In the autumn of 1984, Games Workshop released Battlecars as a computer game for the ZX Spectrum. It was written by SLUG (a Harlow co-operative of ex-programmers from Red Shift). It was launched alongside two other Games Workshop titles, D-Day and Tower Of Despair.

AutoVentures also released supplements usable for Battlecars, and the company was later purchased by Task Force Games who continued the product line.

Later in the '80s Games Workshop released a new product named Battlecars, however this was for an expansion box of car models for their separate road-based wargame of Dark Future and was not connected to, or compatible with, the original game.

==Reception==
Chris Baylis reviewed Battlecars for Imagine magazine, and stated that "if you like mentally blowing away the guy who cuts you up on the motorway, then Battlecars will help you gain revenge and relieve the tension, without alerting the local constabulary."

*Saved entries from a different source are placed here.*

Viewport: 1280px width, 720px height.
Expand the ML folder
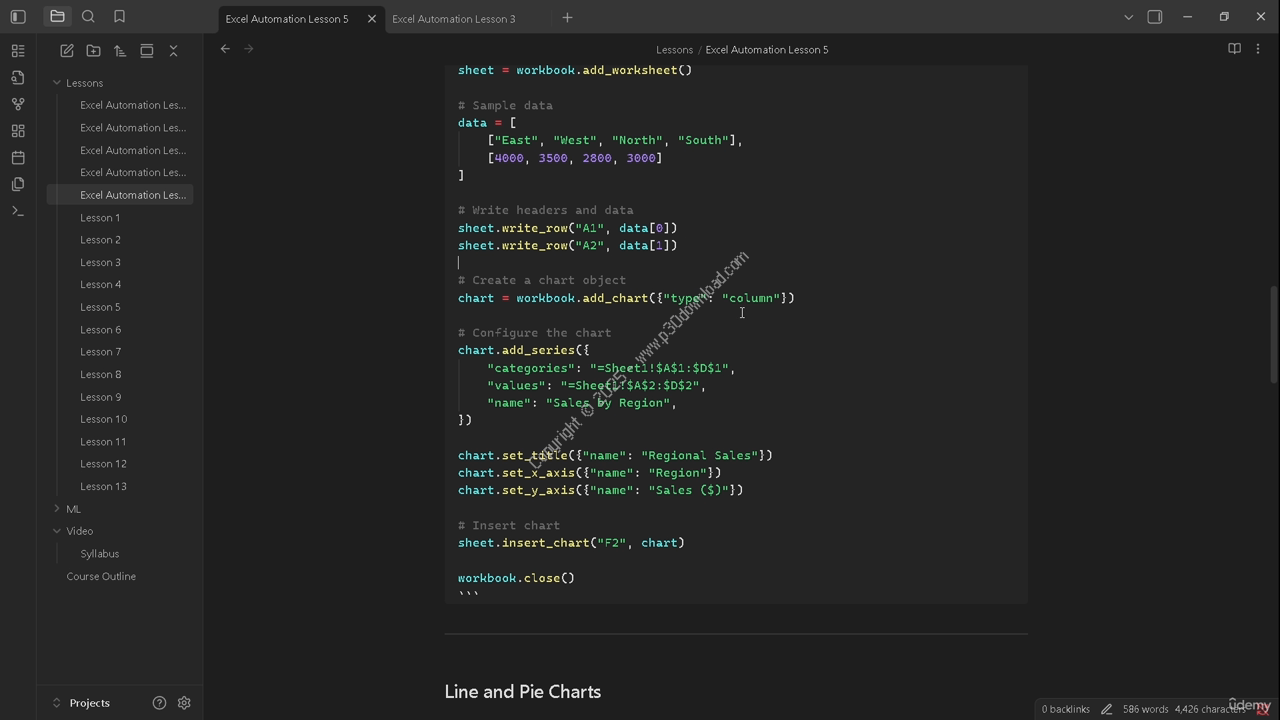coord(57,509)
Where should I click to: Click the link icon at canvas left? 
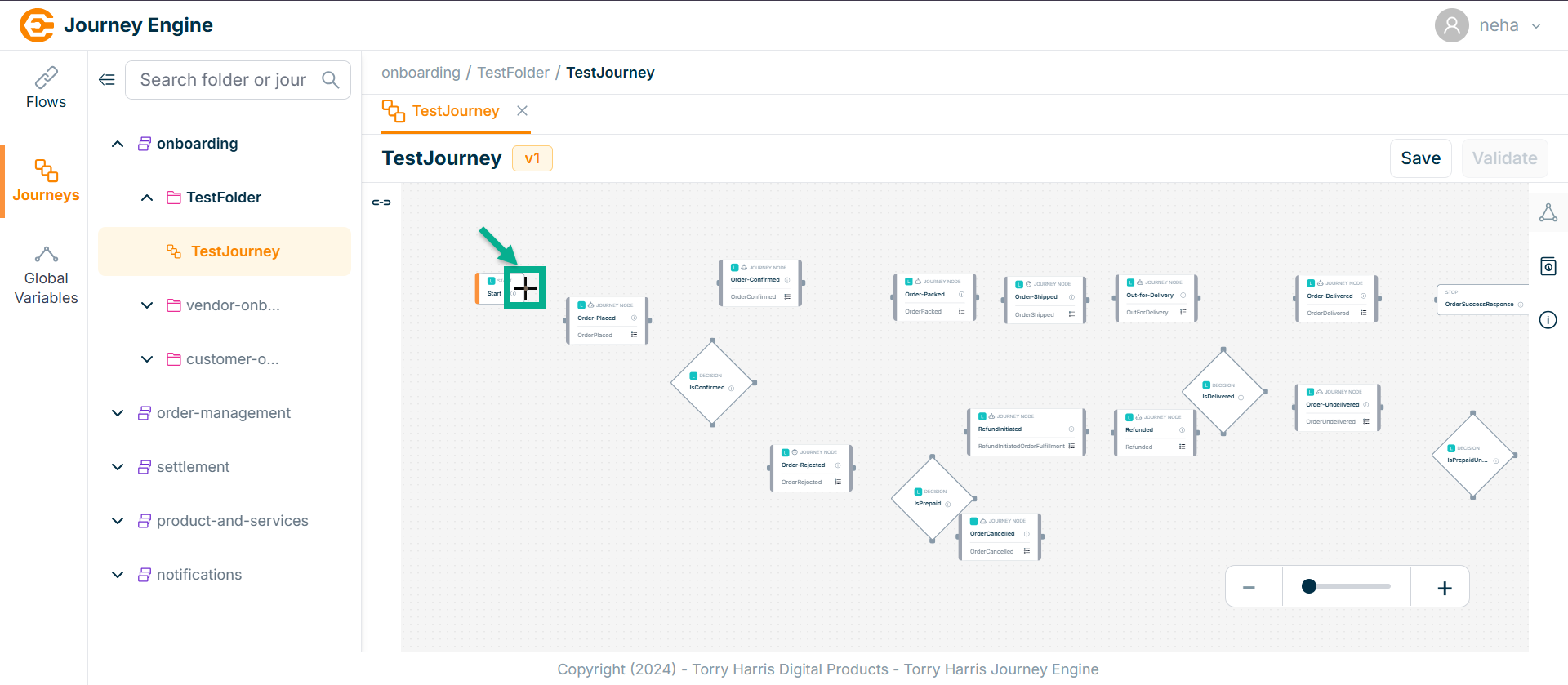381,202
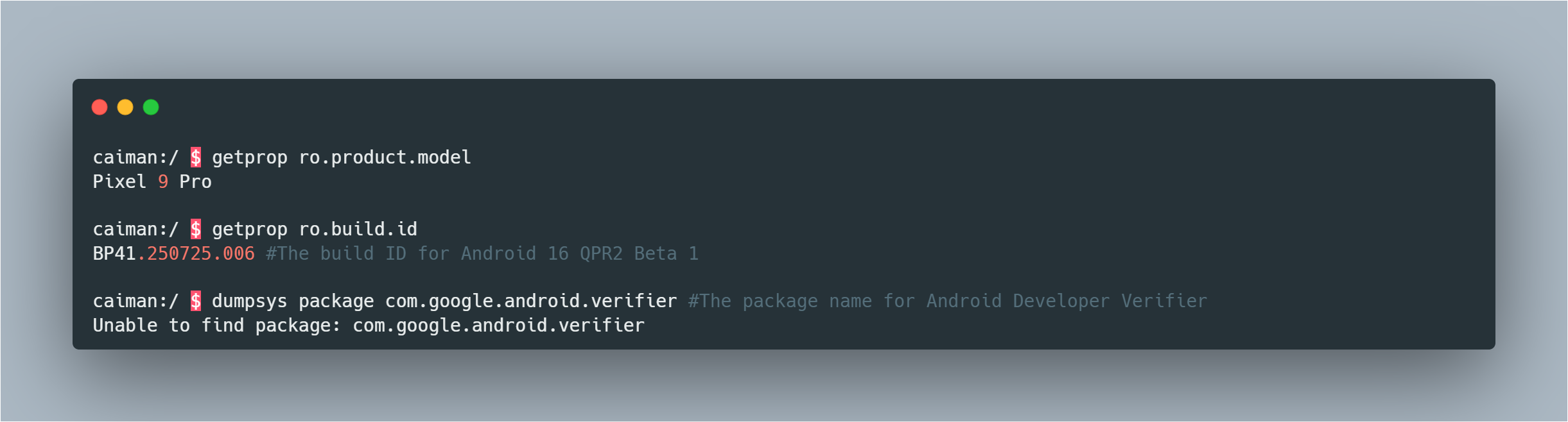Screen dimensions: 1568x422
Task: Click the green maximize window dot
Action: click(x=151, y=107)
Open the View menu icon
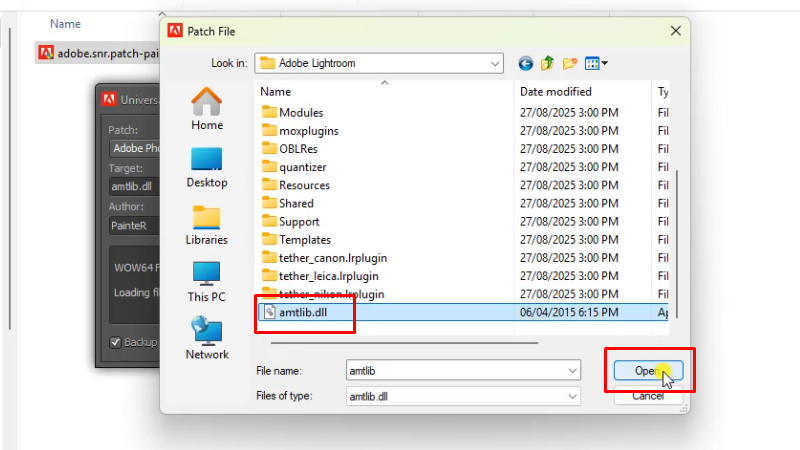The image size is (800, 450). point(596,63)
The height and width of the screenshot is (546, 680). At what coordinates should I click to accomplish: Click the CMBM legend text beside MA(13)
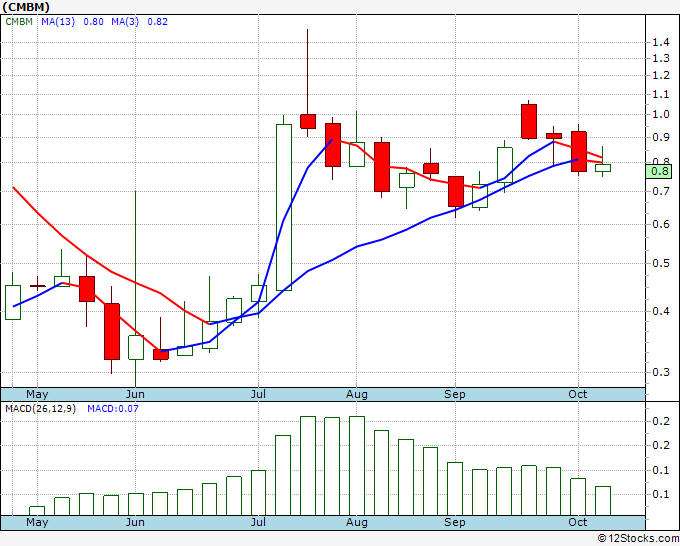pyautogui.click(x=20, y=22)
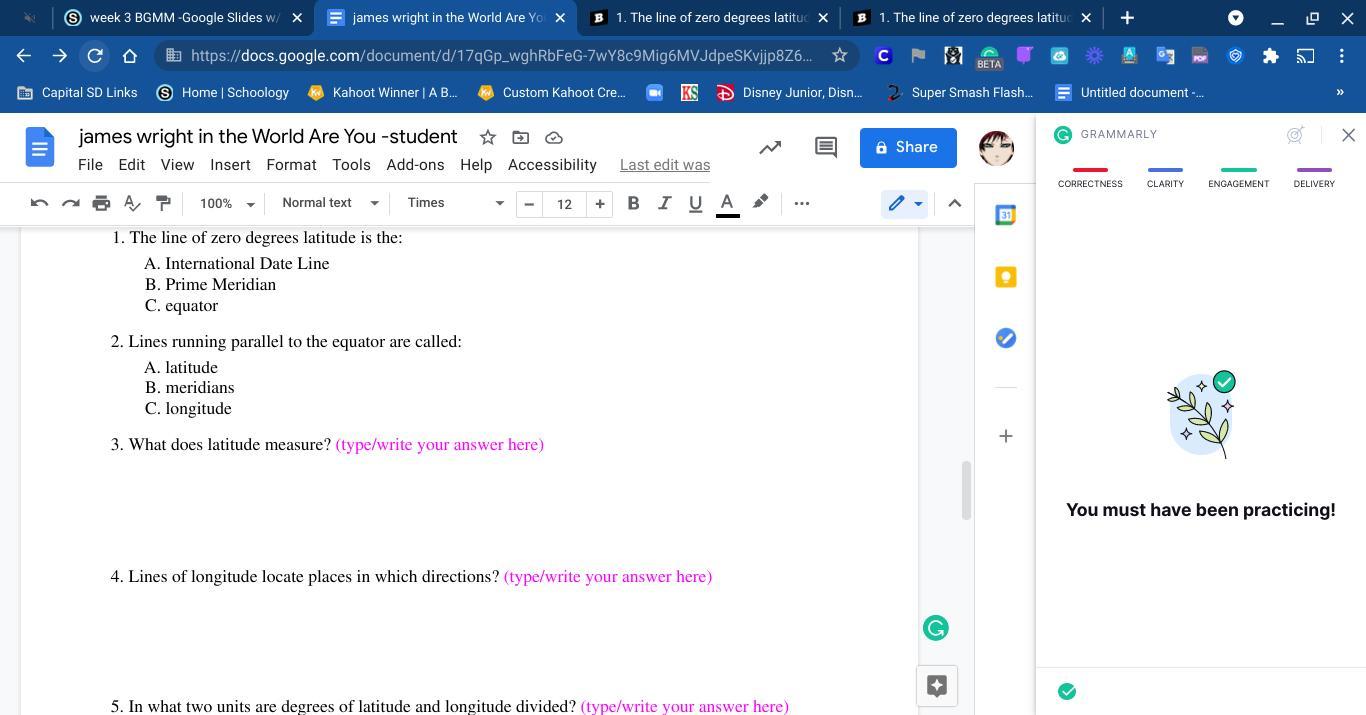Click the Print icon in toolbar
The height and width of the screenshot is (715, 1366).
[x=101, y=203]
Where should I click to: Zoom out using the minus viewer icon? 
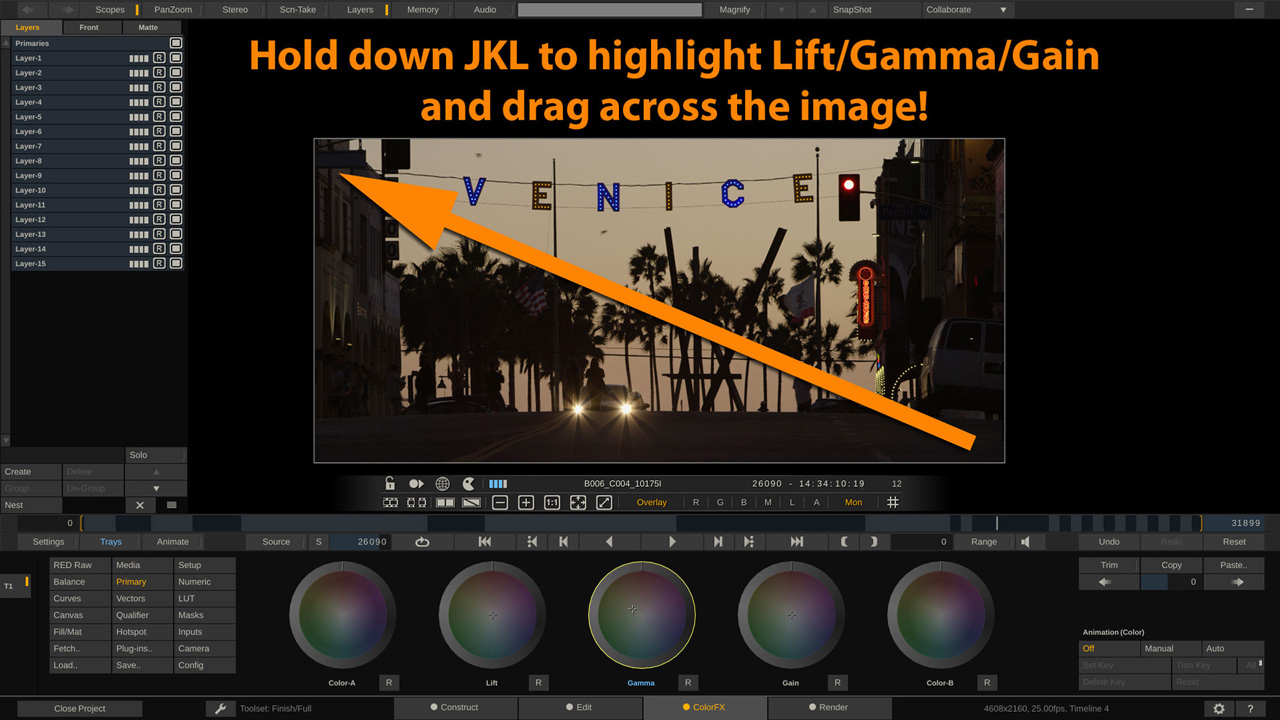point(500,502)
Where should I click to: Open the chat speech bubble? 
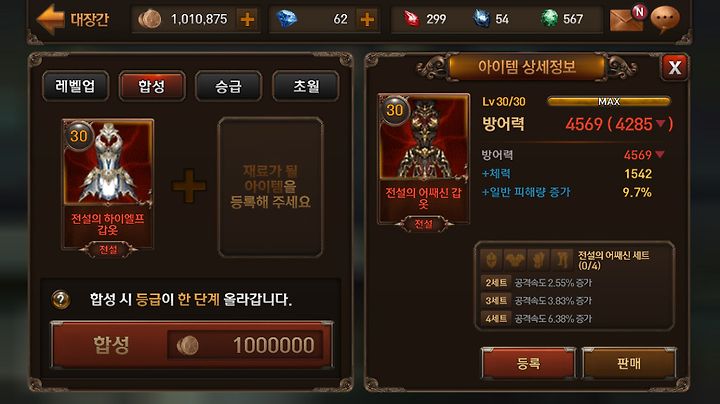[665, 19]
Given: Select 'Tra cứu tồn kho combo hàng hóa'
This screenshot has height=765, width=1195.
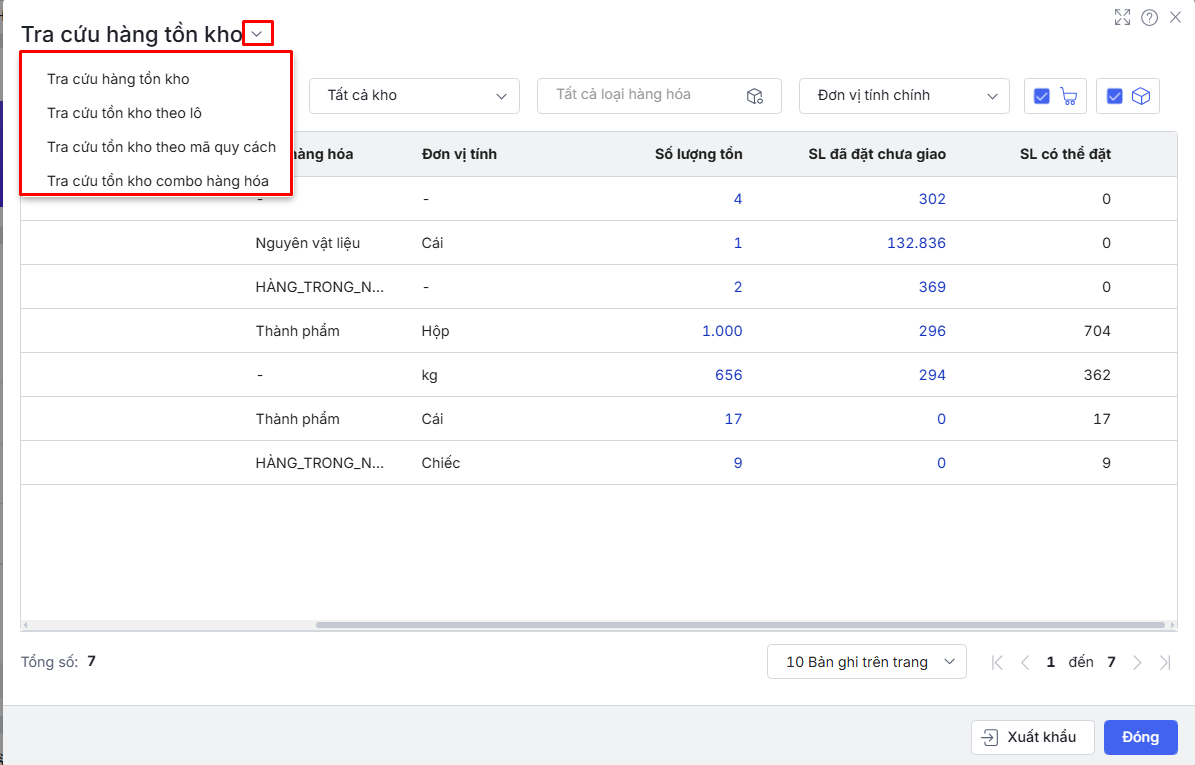Looking at the screenshot, I should pyautogui.click(x=158, y=181).
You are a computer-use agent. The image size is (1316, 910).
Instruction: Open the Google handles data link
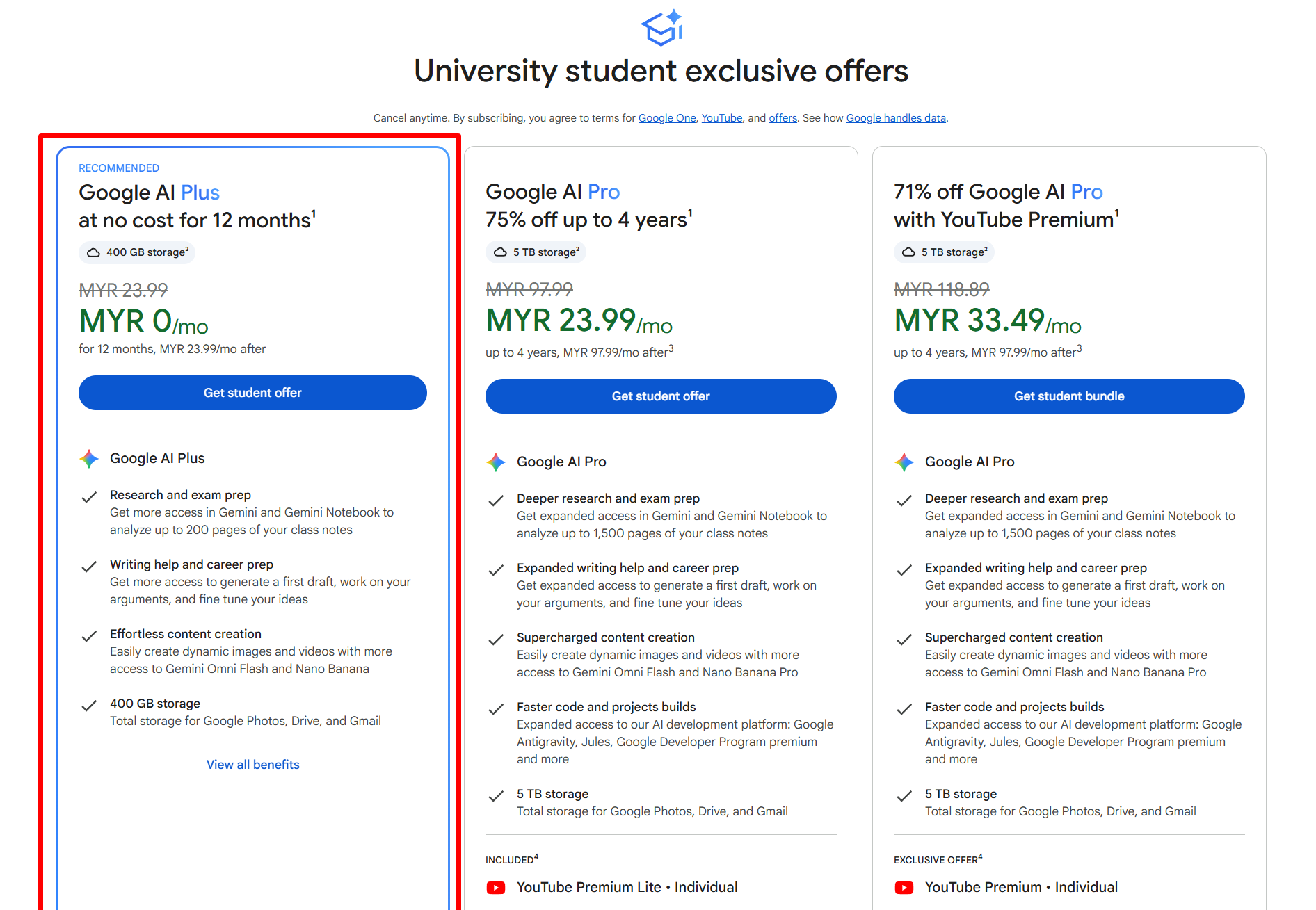click(x=896, y=118)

Ian Waddelow reviewed Battlecars for White Dwarf #52, giving it an overall rating of 8 out of 10, and stated that "Battlecars is abstract, yet this is to its advantage. If you want quick, simple and fluid action, take a look at Battlecars."

Craig Sheeley reviewed Battlecars in Space Gamer No. 71. Sheeley commented that "Battlecars is an admirable boardgame, a simple wargame. But compare its limited movement and combat, its scanty number of options in auto selection, and its price to the somewhat more-complex but free movement and combat and bewilderingly large vehicle selection (including design-your-owns) in Car Wars, which retails for less than one-third the money. It's not likely that Battlecars is going to oust Car Wars for the number one position. However, if what you want is a simple, elegant game of auto-combat with a high price tag, then you might consider Battlecars. I'll stay with Car Wars."

==Reviews==
- Casus Belli #18 (Dec 1983)
- Asimov's Science Fiction v8 n10 (1984 10)
- 1984 Games 100

==See also==
- Dark Future, a subsequent miniature-based car battle game by Games Workshop
- Freeway Fighter, a gamebook by Ian Livingstone with a similar setting
- Battlecars (video game)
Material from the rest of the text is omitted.